GOAL OF THE EXERCISE: Format the items that begin with the line containing "Operation Procedures (182, 931)" and end with the line containing "Galaxy VL UPS – Operation (200, 119)", both included, as a numbered list with any blank lines omitted.
========================================
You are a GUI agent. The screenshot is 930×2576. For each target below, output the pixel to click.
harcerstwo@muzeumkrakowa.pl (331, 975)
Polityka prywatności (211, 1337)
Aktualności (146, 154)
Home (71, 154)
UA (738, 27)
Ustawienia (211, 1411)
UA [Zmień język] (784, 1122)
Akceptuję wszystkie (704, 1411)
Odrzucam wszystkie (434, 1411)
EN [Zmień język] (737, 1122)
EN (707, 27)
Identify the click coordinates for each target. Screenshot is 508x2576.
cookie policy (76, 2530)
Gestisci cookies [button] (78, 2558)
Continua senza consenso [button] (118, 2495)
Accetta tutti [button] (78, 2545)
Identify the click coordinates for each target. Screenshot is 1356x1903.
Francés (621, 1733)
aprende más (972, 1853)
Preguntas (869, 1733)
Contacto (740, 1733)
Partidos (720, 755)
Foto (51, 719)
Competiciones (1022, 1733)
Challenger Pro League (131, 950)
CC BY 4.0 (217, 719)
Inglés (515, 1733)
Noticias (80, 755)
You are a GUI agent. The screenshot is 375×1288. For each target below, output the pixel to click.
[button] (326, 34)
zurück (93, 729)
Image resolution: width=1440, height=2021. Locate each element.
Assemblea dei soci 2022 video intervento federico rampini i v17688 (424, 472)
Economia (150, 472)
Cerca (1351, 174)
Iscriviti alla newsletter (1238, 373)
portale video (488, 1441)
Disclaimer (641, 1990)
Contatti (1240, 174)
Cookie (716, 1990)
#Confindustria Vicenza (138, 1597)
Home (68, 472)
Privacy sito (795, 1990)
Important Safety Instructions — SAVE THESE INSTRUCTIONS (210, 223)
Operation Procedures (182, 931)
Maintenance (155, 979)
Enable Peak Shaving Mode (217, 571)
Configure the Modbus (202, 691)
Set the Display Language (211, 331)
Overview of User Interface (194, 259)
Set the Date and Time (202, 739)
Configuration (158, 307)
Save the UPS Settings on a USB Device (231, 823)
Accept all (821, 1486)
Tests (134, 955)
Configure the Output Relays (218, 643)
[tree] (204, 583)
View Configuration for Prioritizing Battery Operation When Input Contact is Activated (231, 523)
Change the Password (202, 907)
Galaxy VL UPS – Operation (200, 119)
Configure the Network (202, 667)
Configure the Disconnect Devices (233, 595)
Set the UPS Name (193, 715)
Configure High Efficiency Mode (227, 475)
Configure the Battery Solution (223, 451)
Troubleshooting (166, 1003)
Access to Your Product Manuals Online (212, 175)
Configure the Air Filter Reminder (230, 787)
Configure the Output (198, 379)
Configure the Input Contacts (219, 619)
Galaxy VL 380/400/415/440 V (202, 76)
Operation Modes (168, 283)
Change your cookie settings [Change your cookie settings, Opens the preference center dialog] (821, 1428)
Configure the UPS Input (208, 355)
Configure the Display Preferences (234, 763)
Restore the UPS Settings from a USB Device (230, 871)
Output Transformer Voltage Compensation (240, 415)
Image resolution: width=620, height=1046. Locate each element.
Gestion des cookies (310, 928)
========================================
IN RESPONSE:
1. Operation Procedures (182, 931)
2. Maintenance (155, 979)
3. Enable Peak Shaving Mode (217, 571)
4. Configure the Modbus (202, 691)
5. Set the Display Language (211, 331)
6. Overview of User Interface (194, 259)
7. Set the Date and Time (202, 739)
8. Configuration (158, 307)
9. Save the UPS Settings on a USB Device (231, 823)
10. Accept all (821, 1486)
11. Tests (134, 955)
12. Configure the Output Relays (218, 643)
13. [tree] (204, 583)
14. View Configuration for Prioritizing Battery Operation When Input Contact is Activated (231, 523)
15. Change the Password (202, 907)
16. Galaxy VL UPS – Operation (200, 119)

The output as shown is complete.